• Required work
Exactly reproduce the lines from the line that has "This screenshot has height=1541, width=784." down to the last line of the entries, inclusive.
═════ Record extracts
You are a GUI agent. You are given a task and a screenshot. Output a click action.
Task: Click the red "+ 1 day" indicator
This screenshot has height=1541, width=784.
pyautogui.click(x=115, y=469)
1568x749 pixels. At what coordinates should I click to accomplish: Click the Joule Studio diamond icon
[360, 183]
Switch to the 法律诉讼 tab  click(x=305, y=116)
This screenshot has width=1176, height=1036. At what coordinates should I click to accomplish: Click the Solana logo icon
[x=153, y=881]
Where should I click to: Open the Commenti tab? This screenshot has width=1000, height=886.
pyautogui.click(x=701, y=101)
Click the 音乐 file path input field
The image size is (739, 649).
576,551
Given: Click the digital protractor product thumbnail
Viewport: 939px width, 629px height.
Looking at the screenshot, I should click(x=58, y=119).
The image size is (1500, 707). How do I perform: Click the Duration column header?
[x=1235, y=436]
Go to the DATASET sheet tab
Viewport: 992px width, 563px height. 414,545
══════════
• Response to the task
This screenshot has height=1541, width=784.
pyautogui.click(x=115, y=469)
1568x749 pixels. At what coordinates should I click to accomplish: Click the Joule Studio diamond icon
[360, 183]
Switch to the 法律诉讼 tab  click(x=305, y=116)
This screenshot has width=1176, height=1036. At what coordinates should I click to accomplish: Click the Solana logo icon
[x=153, y=881]
Where should I click to: Open the Commenti tab? This screenshot has width=1000, height=886.
pyautogui.click(x=701, y=101)
Click the 音乐 file path input field
The image size is (739, 649).
576,551
Given: Click the digital protractor product thumbnail
Viewport: 939px width, 629px height.
Looking at the screenshot, I should click(x=58, y=119).
The image size is (1500, 707). How do I perform: Click the Duration column header?
[x=1235, y=436]
Go to the DATASET sheet tab
Viewport: 992px width, 563px height. 414,545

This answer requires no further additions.